### DATASET ENTRIES

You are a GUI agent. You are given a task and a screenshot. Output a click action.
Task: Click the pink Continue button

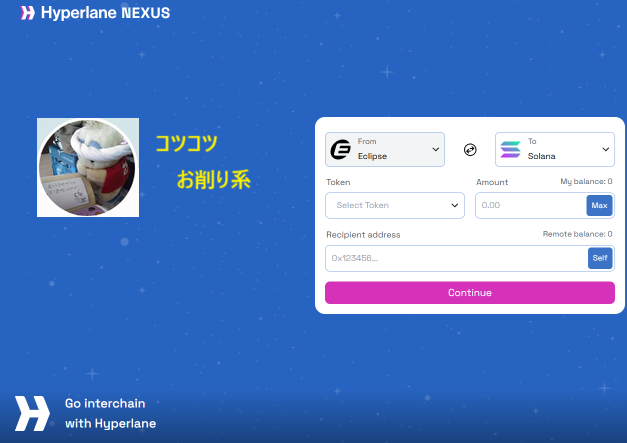click(x=470, y=293)
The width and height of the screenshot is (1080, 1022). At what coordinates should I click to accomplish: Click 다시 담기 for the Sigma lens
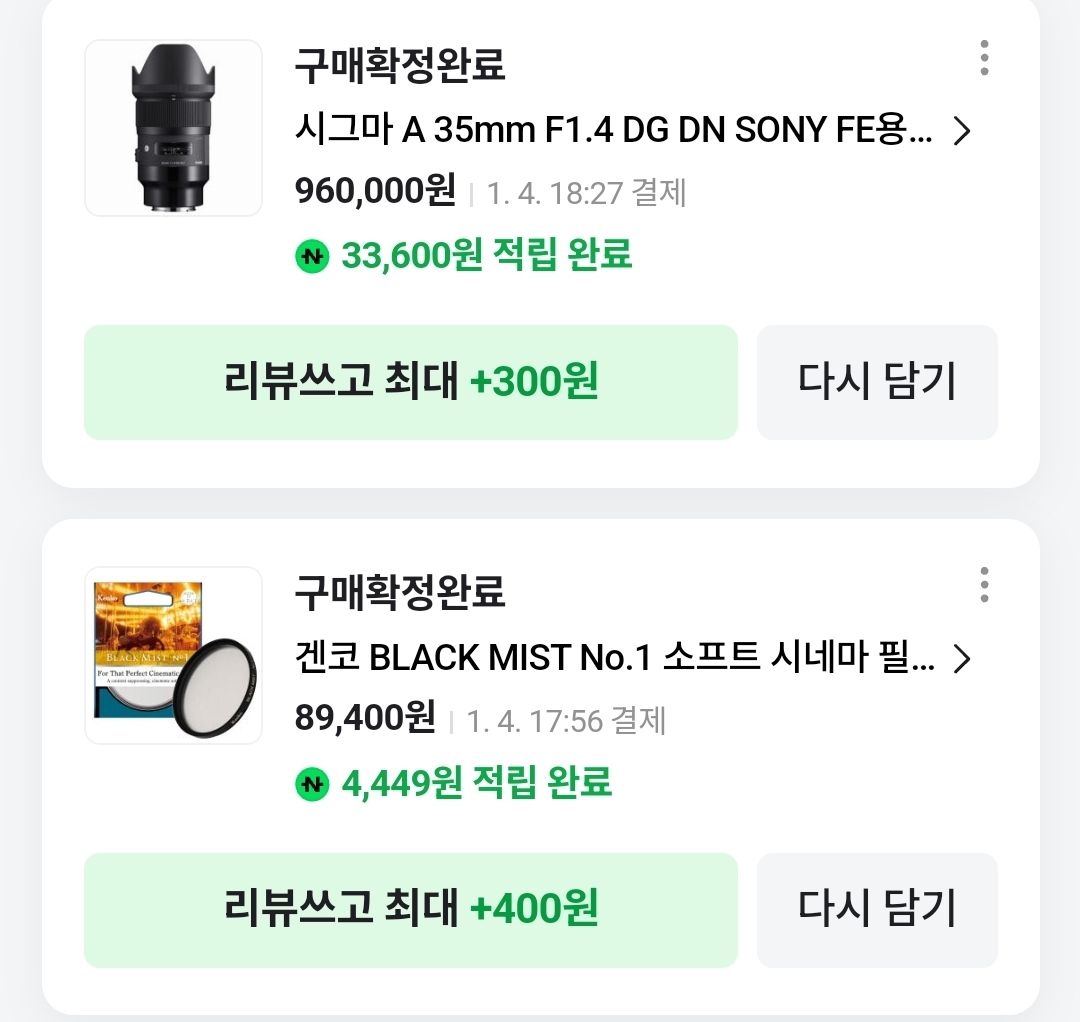point(877,382)
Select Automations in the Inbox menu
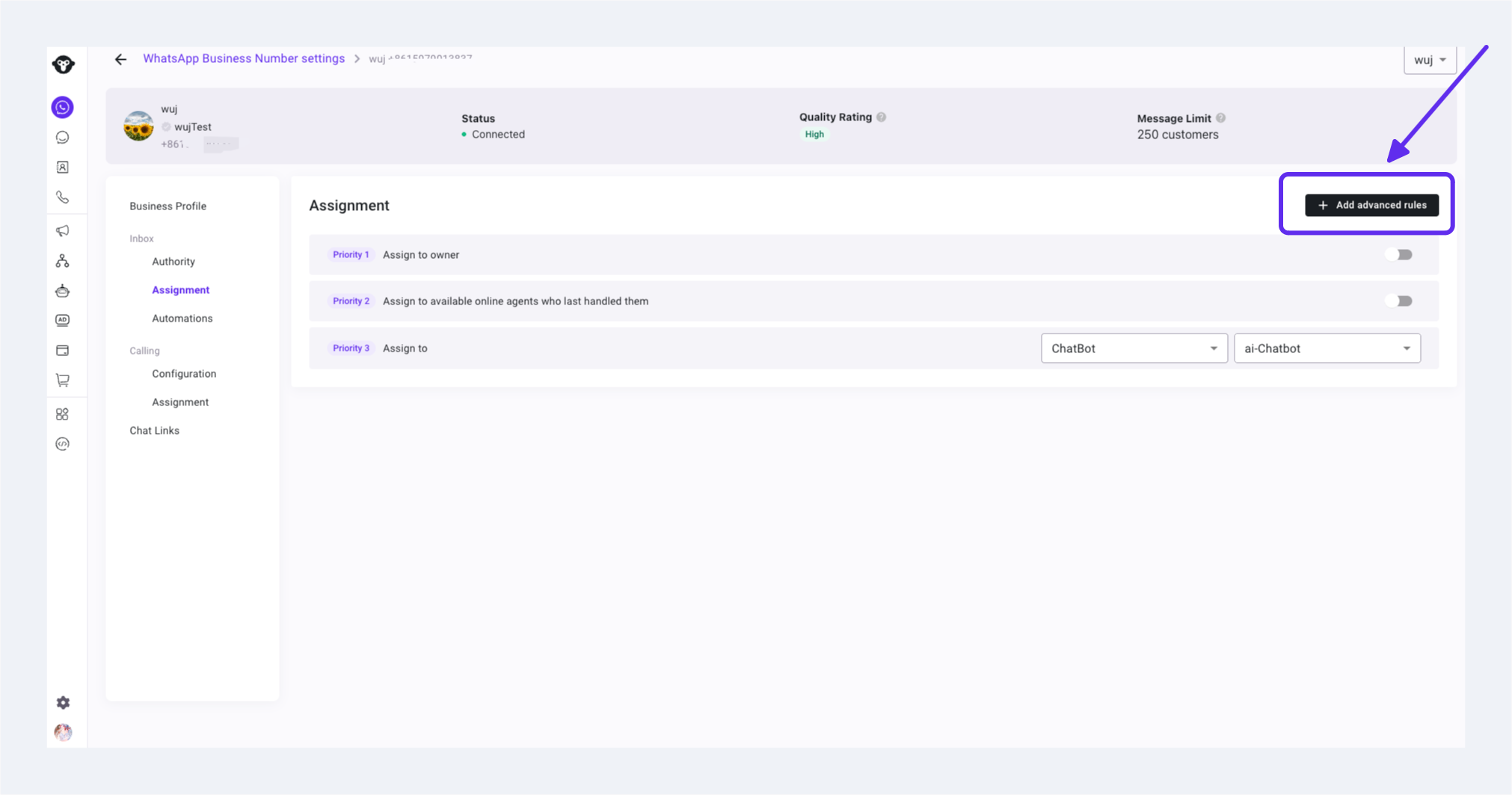This screenshot has height=795, width=1512. click(182, 319)
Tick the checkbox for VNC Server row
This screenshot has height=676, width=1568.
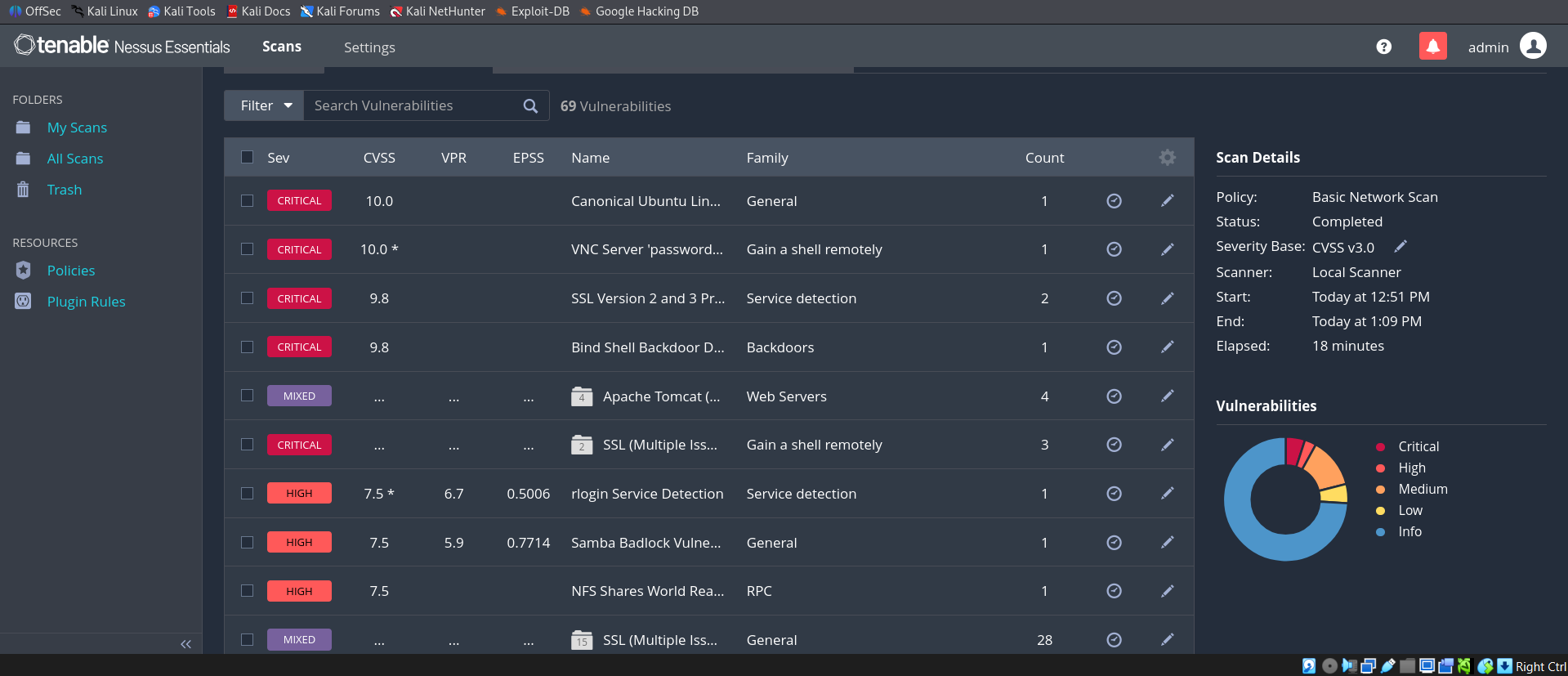(x=247, y=249)
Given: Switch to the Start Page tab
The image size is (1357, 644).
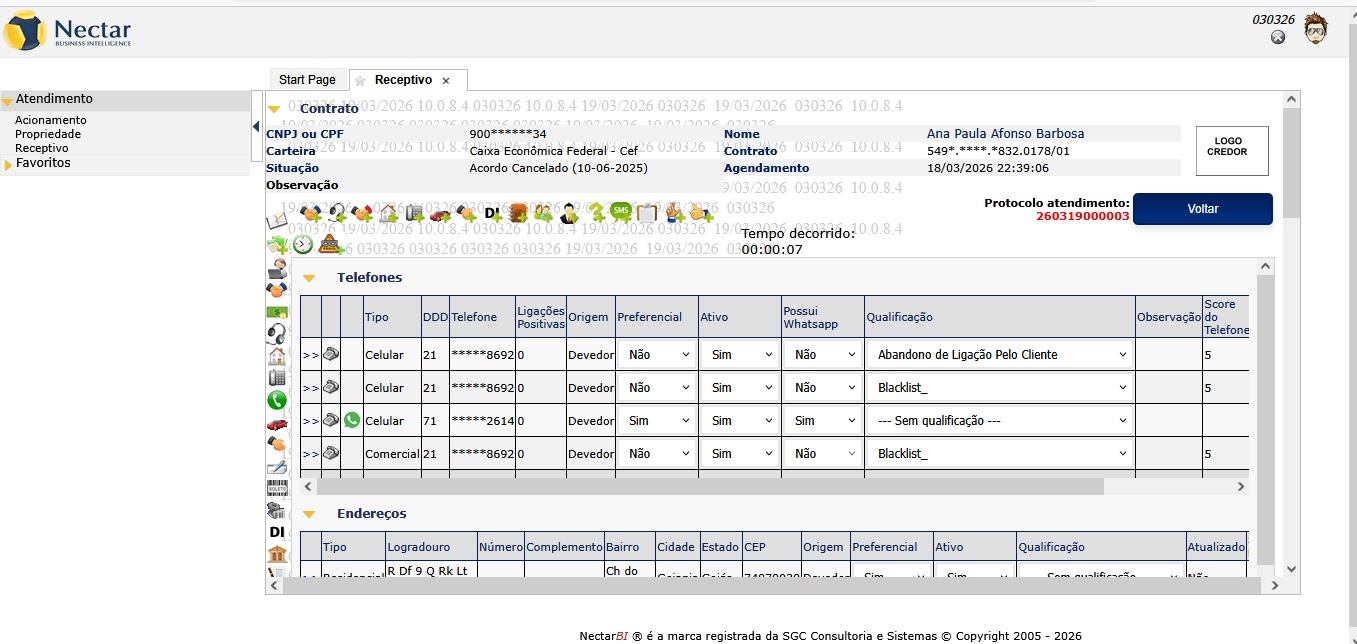Looking at the screenshot, I should (307, 80).
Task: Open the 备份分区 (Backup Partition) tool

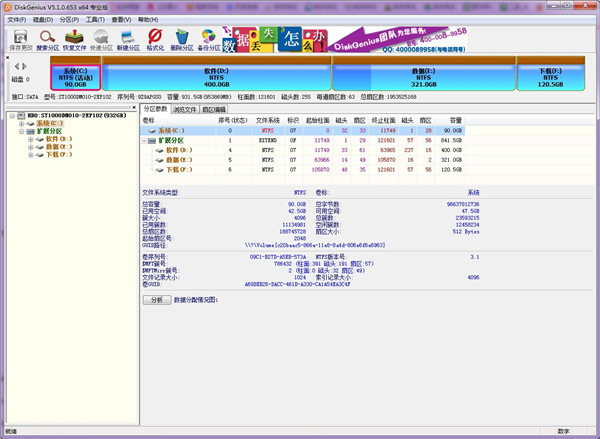Action: tap(208, 38)
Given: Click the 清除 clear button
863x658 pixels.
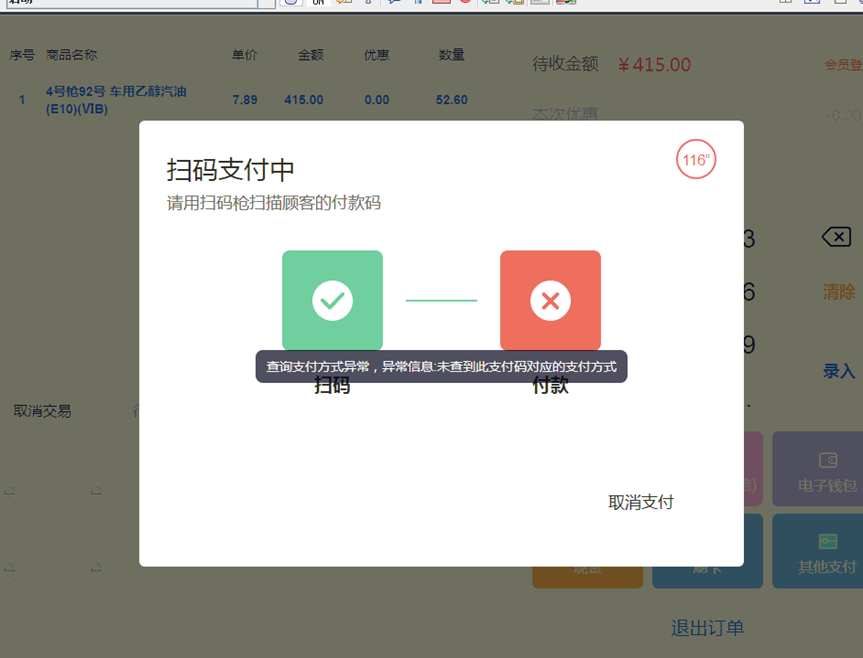Looking at the screenshot, I should pos(839,292).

######

◆ **TASK STATEMENT**
Without the pictures, write out every entry exactly as it appears.

◆ **SOLVED PROBLEM**
You are a GUI agent. You are given a task and a screenshot. Output a click action.
Task: Click the pink Continue button

click(x=470, y=293)
The width and height of the screenshot is (1080, 1022). At what coordinates should I click to accomplish: Click 다시 담기 for the Sigma lens
point(877,382)
Select Automations in the Inbox menu
This screenshot has height=795, width=1512. click(182, 319)
Tick the checkbox for VNC Server row
This screenshot has height=676, width=1568.
(x=247, y=249)
Given: Switch to the Start Page tab
The image size is (1357, 644).
Looking at the screenshot, I should (307, 80).
Task: Open the 备份分区 (Backup Partition) tool

Action: tap(208, 38)
Given: Click the 清除 clear button
863x658 pixels.
Looking at the screenshot, I should pos(839,292).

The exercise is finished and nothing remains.